Print exactly the lines starting at the one that contains "Sort table by Def column header" and ending at the last line of the listing below.

**Data in this exercise:**
-=-=-=-=-

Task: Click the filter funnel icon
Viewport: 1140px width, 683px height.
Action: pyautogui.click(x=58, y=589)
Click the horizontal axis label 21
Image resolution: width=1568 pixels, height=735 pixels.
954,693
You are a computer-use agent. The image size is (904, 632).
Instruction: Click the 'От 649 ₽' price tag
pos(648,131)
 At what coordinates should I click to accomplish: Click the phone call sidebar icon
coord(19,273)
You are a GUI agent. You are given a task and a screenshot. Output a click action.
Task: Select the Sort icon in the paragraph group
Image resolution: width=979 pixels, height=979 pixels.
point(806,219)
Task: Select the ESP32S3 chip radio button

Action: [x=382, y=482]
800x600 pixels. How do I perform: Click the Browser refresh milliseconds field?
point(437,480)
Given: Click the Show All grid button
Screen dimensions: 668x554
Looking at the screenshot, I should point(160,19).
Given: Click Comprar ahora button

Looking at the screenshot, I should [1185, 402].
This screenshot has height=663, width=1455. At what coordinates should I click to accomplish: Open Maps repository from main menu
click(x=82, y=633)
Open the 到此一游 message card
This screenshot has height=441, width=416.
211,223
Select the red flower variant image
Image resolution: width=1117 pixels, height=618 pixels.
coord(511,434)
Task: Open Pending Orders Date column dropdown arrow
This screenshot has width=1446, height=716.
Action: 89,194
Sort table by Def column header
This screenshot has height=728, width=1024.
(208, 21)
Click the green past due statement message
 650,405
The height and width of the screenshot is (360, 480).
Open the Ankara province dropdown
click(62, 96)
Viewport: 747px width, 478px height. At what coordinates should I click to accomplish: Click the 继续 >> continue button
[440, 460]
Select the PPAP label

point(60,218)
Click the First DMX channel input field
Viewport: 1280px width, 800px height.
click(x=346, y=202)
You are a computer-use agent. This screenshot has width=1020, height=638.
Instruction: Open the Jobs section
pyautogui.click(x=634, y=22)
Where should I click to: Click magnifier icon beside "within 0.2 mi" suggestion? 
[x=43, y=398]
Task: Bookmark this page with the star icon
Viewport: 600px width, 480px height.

-=-=-=-=-

**Reply to the exercise:**
Sort table by Def column header
This screenshot has height=728, width=1024.
(208, 21)
Click the green past due statement message
 650,405
The height and width of the screenshot is (360, 480).
Open the Ankara province dropdown
click(62, 96)
Viewport: 747px width, 478px height. At what coordinates should I click to accomplish: Click the 继续 >> continue button
[440, 460]
Select the PPAP label

point(60,218)
Click the First DMX channel input field
Viewport: 1280px width, 800px height.
click(x=346, y=202)
You are a computer-use agent. This screenshot has width=1020, height=638.
Instruction: Open the Jobs section
pyautogui.click(x=634, y=22)
Where should I click to: Click magnifier icon beside "within 0.2 mi" suggestion? 
[x=43, y=398]
Task: Bookmark this page with the star icon
Viewport: 600px width, 480px height.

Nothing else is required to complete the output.